**Work to be completed:**
Only the lines below, from the one with "The width and height of the screenshot is (909, 362)." through the one with "Given: Open the user avatar icon at top right", are to be written out, exactly.

Segment Start: Data for this exercise

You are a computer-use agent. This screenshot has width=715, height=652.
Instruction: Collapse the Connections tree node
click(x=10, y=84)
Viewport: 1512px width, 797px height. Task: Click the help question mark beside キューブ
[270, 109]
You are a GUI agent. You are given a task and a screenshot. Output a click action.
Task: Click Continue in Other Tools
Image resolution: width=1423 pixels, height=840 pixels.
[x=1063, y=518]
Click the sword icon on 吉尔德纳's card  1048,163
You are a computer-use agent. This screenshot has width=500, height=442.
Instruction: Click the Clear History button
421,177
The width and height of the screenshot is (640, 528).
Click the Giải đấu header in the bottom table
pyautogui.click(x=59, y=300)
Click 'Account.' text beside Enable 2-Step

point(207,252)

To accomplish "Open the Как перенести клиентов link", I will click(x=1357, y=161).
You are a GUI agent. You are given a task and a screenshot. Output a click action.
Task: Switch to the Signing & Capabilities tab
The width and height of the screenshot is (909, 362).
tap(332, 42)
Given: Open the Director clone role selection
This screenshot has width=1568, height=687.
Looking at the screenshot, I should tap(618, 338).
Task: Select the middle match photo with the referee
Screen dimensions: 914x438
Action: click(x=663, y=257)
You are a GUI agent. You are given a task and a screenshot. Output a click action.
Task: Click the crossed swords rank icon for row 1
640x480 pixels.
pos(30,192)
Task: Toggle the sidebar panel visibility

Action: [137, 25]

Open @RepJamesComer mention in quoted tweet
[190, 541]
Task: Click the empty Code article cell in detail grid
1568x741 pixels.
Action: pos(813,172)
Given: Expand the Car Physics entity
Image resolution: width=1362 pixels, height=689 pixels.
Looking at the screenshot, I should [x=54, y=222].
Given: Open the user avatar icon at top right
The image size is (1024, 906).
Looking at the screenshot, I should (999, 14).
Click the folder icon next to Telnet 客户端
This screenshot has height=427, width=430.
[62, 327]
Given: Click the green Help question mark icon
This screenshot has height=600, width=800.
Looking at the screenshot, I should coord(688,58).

Segment End: Data for this exercise

**Exercise result:**
The width and height of the screenshot is (909, 362).
tap(332, 42)
Given: Open the Director clone role selection
This screenshot has width=1568, height=687.
Looking at the screenshot, I should tap(618, 338).
Task: Select the middle match photo with the referee
Screen dimensions: 914x438
Action: click(x=663, y=257)
You are a GUI agent. You are given a task and a screenshot. Output a click action.
Task: Click the crossed swords rank icon for row 1
640x480 pixels.
pos(30,192)
Task: Toggle the sidebar panel visibility

Action: [137, 25]

Open @RepJamesComer mention in quoted tweet
[190, 541]
Task: Click the empty Code article cell in detail grid
1568x741 pixels.
Action: pos(813,172)
Given: Expand the Car Physics entity
Image resolution: width=1362 pixels, height=689 pixels.
Looking at the screenshot, I should [x=54, y=222].
Given: Open the user avatar icon at top right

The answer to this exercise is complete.